Material for this exercise:

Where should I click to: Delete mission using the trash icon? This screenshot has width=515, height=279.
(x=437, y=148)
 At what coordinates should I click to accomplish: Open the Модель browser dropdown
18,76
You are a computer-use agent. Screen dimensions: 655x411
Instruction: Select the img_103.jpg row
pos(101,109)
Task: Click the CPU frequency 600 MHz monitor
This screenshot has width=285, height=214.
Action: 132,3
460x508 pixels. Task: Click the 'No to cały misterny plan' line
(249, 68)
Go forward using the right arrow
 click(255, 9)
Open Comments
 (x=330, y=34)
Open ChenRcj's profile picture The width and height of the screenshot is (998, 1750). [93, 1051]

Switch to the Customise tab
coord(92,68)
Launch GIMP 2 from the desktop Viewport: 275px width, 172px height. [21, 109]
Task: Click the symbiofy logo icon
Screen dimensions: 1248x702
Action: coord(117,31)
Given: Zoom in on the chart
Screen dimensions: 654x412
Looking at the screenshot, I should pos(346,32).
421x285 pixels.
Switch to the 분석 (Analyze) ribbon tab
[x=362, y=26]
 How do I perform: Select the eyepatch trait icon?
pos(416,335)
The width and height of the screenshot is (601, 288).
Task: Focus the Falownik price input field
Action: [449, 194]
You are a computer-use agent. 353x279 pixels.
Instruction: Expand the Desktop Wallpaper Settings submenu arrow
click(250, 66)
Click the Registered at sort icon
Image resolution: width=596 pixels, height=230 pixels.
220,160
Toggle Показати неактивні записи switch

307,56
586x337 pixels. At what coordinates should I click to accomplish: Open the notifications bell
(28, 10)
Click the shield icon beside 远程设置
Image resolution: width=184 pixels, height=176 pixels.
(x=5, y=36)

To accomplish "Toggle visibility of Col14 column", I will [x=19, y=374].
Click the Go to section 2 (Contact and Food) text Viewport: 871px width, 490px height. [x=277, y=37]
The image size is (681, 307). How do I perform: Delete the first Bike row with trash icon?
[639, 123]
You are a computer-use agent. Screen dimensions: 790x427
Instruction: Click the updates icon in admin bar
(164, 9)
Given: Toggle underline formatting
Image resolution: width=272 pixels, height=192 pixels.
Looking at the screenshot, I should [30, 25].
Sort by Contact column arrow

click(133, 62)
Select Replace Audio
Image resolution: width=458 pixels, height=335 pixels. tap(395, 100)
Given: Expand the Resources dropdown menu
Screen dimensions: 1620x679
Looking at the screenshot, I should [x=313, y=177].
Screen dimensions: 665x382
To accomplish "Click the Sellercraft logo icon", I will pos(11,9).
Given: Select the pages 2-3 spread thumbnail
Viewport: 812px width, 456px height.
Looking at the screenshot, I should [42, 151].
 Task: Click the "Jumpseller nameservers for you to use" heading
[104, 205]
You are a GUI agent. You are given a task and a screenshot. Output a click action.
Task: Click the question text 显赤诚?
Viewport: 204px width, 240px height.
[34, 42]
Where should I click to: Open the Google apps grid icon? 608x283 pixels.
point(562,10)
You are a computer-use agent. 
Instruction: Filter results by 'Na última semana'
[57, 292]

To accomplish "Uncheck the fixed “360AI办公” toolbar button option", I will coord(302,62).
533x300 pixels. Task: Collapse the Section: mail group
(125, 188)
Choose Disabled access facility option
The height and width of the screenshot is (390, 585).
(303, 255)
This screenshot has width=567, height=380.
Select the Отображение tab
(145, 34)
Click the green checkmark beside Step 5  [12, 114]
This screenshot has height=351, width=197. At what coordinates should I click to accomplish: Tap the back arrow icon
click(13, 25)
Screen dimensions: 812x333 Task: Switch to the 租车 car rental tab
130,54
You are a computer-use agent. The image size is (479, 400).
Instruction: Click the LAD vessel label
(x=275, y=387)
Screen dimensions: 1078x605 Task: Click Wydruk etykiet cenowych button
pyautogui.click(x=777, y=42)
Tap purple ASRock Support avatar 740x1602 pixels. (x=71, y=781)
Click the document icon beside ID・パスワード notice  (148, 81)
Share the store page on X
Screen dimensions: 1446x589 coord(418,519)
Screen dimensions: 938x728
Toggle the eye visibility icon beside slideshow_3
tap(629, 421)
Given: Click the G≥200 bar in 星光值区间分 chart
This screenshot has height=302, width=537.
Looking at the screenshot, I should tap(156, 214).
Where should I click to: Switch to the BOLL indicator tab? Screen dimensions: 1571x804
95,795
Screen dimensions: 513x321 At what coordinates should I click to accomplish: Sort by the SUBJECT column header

What is expected: Give the listing again in full, and make every line match exactly.

Task response:
Where should I click to: Delete mission using the trash icon? This screenshot has width=515, height=279.
(x=437, y=148)
 At what coordinates should I click to accomplish: Open the Модель browser dropdown
18,76
You are a computer-use agent. Screen dimensions: 655x411
Instruction: Select the img_103.jpg row
pos(101,109)
Task: Click the CPU frequency 600 MHz monitor
This screenshot has width=285, height=214.
Action: 132,3
460x508 pixels. Task: Click the 'No to cały misterny plan' line
(249, 68)
Go forward using the right arrow
 click(255, 9)
Open Comments
 (x=330, y=34)
Open ChenRcj's profile picture The width and height of the screenshot is (998, 1750). [93, 1051]

Switch to the Customise tab
coord(92,68)
Launch GIMP 2 from the desktop Viewport: 275px width, 172px height. [21, 109]
Task: Click the symbiofy logo icon
Screen dimensions: 1248x702
Action: coord(117,31)
Given: Zoom in on the chart
Screen dimensions: 654x412
Looking at the screenshot, I should pos(346,32).
421x285 pixels.
Switch to the 분석 (Analyze) ribbon tab
[x=362, y=26]
 How do I perform: Select the eyepatch trait icon?
pos(416,335)
The width and height of the screenshot is (601, 288).
Task: Focus the Falownik price input field
Action: [449, 194]
You are a computer-use agent. 353x279 pixels.
Instruction: Expand the Desktop Wallpaper Settings submenu arrow
click(250, 66)
Click the Registered at sort icon
Image resolution: width=596 pixels, height=230 pixels.
220,160
Toggle Показати неактивні записи switch

307,56
586x337 pixels. At what coordinates should I click to accomplish: Open the notifications bell
(28, 10)
Click the shield icon beside 远程设置
Image resolution: width=184 pixels, height=176 pixels.
(x=5, y=36)

To accomplish "Toggle visibility of Col14 column", I will [x=19, y=374].
Click the Go to section 2 (Contact and Food) text Viewport: 871px width, 490px height. [x=277, y=37]
The image size is (681, 307). How do I perform: Delete the first Bike row with trash icon?
[639, 123]
You are a computer-use agent. Screen dimensions: 790x427
Instruction: Click the updates icon in admin bar
(164, 9)
Given: Toggle underline formatting
Image resolution: width=272 pixels, height=192 pixels.
Looking at the screenshot, I should [30, 25].
Sort by Contact column arrow

click(133, 62)
Select Replace Audio
Image resolution: width=458 pixels, height=335 pixels. tap(395, 100)
Given: Expand the Resources dropdown menu
Screen dimensions: 1620x679
Looking at the screenshot, I should [x=313, y=177].
Screen dimensions: 665x382
To accomplish "Click the Sellercraft logo icon", I will pos(11,9).
Given: Select the pages 2-3 spread thumbnail
Viewport: 812px width, 456px height.
Looking at the screenshot, I should [42, 151].
 Task: Click the "Jumpseller nameservers for you to use" heading
[104, 205]
You are a GUI agent. You are given a task and a screenshot. Output a click action.
Task: Click the question text 显赤诚?
Viewport: 204px width, 240px height.
[34, 42]
Where should I click to: Open the Google apps grid icon? 608x283 pixels.
point(562,10)
You are a computer-use agent. 
Instruction: Filter results by 'Na última semana'
[57, 292]

To accomplish "Uncheck the fixed “360AI办公” toolbar button option", I will coord(302,62).
533x300 pixels. Task: Collapse the Section: mail group
(125, 188)
Choose Disabled access facility option
The height and width of the screenshot is (390, 585).
(303, 255)
This screenshot has width=567, height=380.
Select the Отображение tab
(145, 34)
Click the green checkmark beside Step 5  [12, 114]
This screenshot has height=351, width=197. At what coordinates should I click to accomplish: Tap the back arrow icon
click(13, 25)
Screen dimensions: 812x333 Task: Switch to the 租车 car rental tab
130,54
You are a computer-use agent. The image size is (479, 400).
Instruction: Click the LAD vessel label
(x=275, y=387)
Screen dimensions: 1078x605 Task: Click Wydruk etykiet cenowych button
pyautogui.click(x=777, y=42)
Tap purple ASRock Support avatar 740x1602 pixels. (x=71, y=781)
Click the document icon beside ID・パスワード notice  (148, 81)
Share the store page on X
Screen dimensions: 1446x589 coord(418,519)
Screen dimensions: 938x728
Toggle the eye visibility icon beside slideshow_3
tap(629, 421)
Given: Click the G≥200 bar in 星光值区间分 chart
This screenshot has height=302, width=537.
Looking at the screenshot, I should tap(156, 214).
Where should I click to: Switch to the BOLL indicator tab? Screen dimensions: 1571x804
95,795
Screen dimensions: 513x321 At what coordinates should I click to accomplish: Sort by the SUBJECT column header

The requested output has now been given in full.